To analyze ILD course as well as the impacts of nintedanib (Ofev, Boehringer Ingelheim) in patients with limited cutaneous SSc, Allanore and colleagues conducted the SENCIS and SENCIS-ON trials. In the former trial, patients with SSc who experienced their first non-Raynaud symptom within the prior 7years — and also receiving prednisone 10mg per day or less and/or on stable therapy with mycophenolate or methotrexate for at least 6months — were randomized to receive either nintedanib 150mg twice daily or placebo. These patients remained on blinded treatment for at least 52 weeks but no more than 100 weeks.

Patients who completed SENCIS and completed a follow-up visit 28days later, or who completed a drug-drug interaction study of nintedanib plus oral contraceptive — in female patients with SSc-ILD — in which the drug provided for approximately 14 to 28days, were eligible to enter SENSCIS-ON. In this trial, all patients received open-lable nintedanib. Patients were categorized as having limited cutaneous SSc or diffuse cutaneous SSc prior to participating in one of the precursor trials.

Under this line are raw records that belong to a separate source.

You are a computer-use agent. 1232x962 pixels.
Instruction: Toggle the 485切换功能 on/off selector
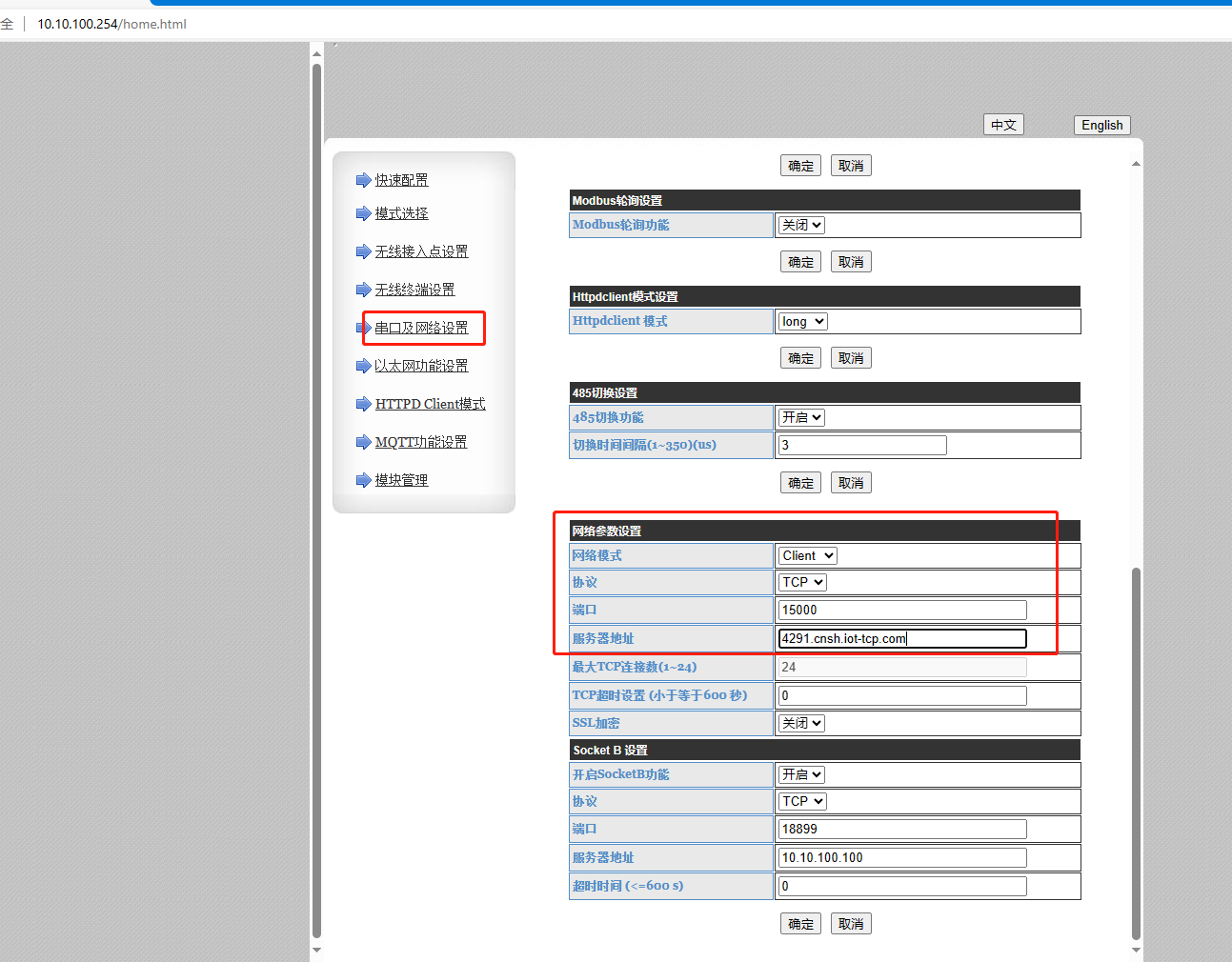(801, 418)
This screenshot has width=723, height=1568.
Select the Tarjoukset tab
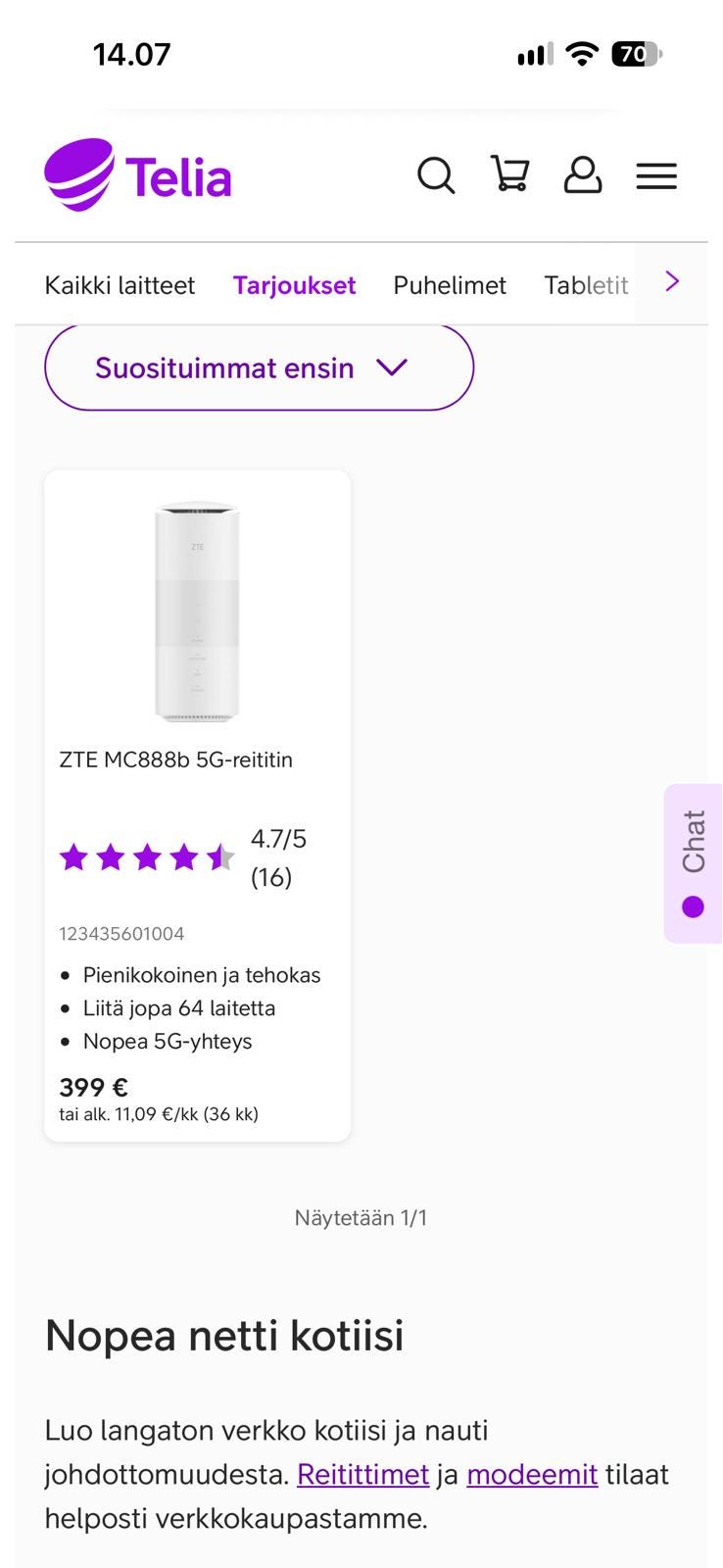294,285
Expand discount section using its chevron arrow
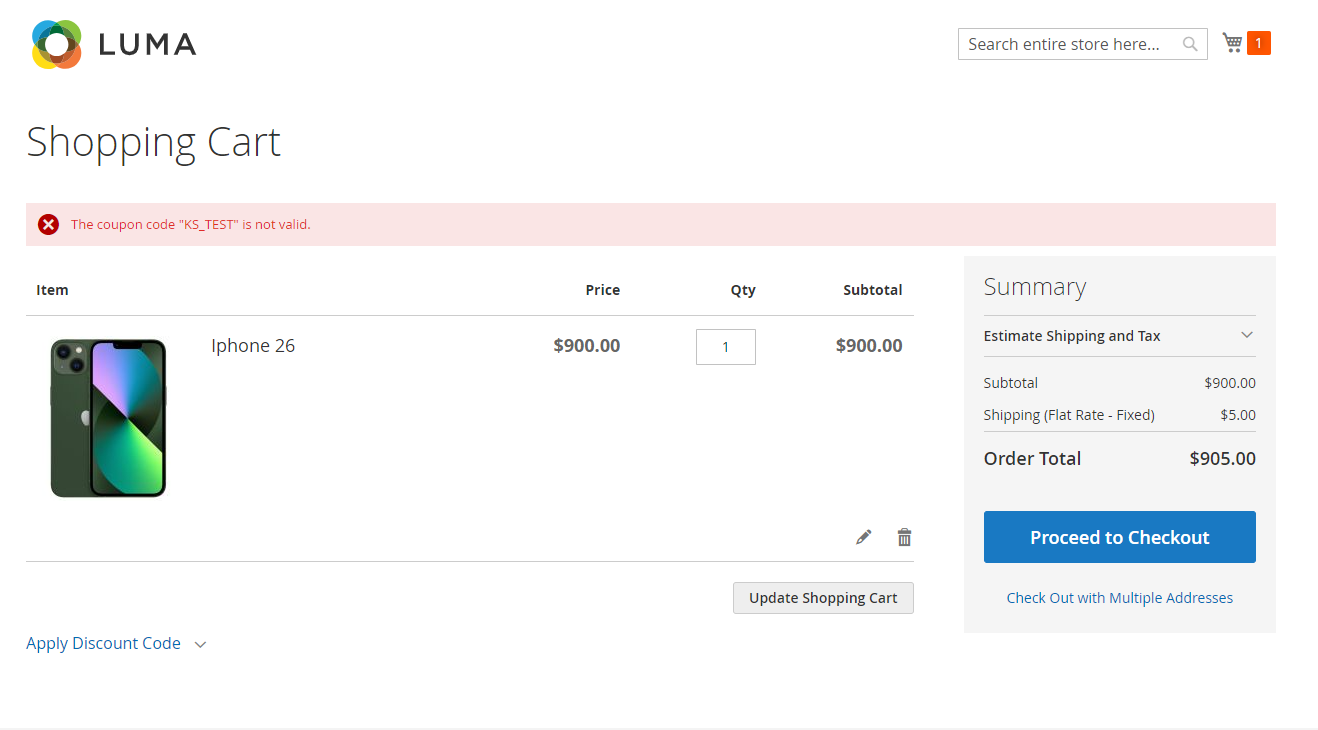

For this analysis, main outcomes included change from baseline in forced vital capacity (FVC) as measured at 52 weeks in all patients with limited cutaneous SSc. In addition, the researchers analyzed the proportion of participants who registered a relative decline of FVC of more than 5% and 10%, as well as which patients were predicted to reach an absolute reduction of more than 5% or 10% by week 52.

A total of 183 patients with limited cutaneous SSc participated in SENCIS-ON and were eligible for analysis due to the availability of their week 52 data. The change in baseline of FVC through week 52 was –41.5 ml in patients who transitioned from placebo to nintedanib at the introduction of SENCIS-ON, and –45.1 ml in those who received nintedanib throughout the original SENCIS and SENCIS-ON trials, according to the researchers.

“These analyses of data from the SENSCIS trial indicate that patients with lcSSc may develop progressive pulmonary fibrosis within a few years of diagnosis of SSc,” Allanore and colleagues wrote. “Over 52 weeks, the rate of decline in FVC in patients with lcSSc and ILD was lower in patients treated with nintedanib than placebo, with adverse events that could be managed by most patients. These findings support the screening of patients with lcSSc for ILD and the importance of prompt initiation of treatment in patients with lcSSc-ILD to preserve lung function.”